Cecilia la guarda. Le due si scambiano un sorriso. Il loro primo vero sorriso da una decina d’anni a questa parte. “Io a casa da single non ci torno” fa Cecilia. “Cornuta va bene, ma single no.” Tira fuori il telefono e comincia a digitare metodicamente. Trenta secondi di silenzio e poi: “Dai, facciamoci sistemare i capelli… Fra un quarto d’ora dobbiamo essere in comune”.

“In comune? Perché?”

“Perché ci sposiamo, Agata.”

“Cosa? Io e te… sposate?”

“Perché? Hai un’alternativa migliore? Guarda qui…” e le mette lo smartphone sotto il naso. “Il tuo monolocale a Porta Venezia è già su Immobiliare.it. Mattia non ha perso tempo. Ora sei un cane senza padrone.”

“Ma… come facciamo… prima di sposarsi bisogna fare la pubblicazione in comune, servono i documenti…”

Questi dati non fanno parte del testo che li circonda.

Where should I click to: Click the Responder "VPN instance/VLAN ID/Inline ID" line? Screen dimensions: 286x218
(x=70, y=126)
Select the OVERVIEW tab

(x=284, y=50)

“I miei hacker hanno già fatto tutto” la tranquillizza Cecilia, che intanto fa cenno a due dei tre parrucchieri di rimettersi all’opera.

Agata vorrebbe aprire bocca, ma l’altra la zittisce poggiandole un dito sulle labbra.

“Te l’ho detto” taglia corto Cecilia, accarezzandole il mento. “Io non ci torno a Milano da single.”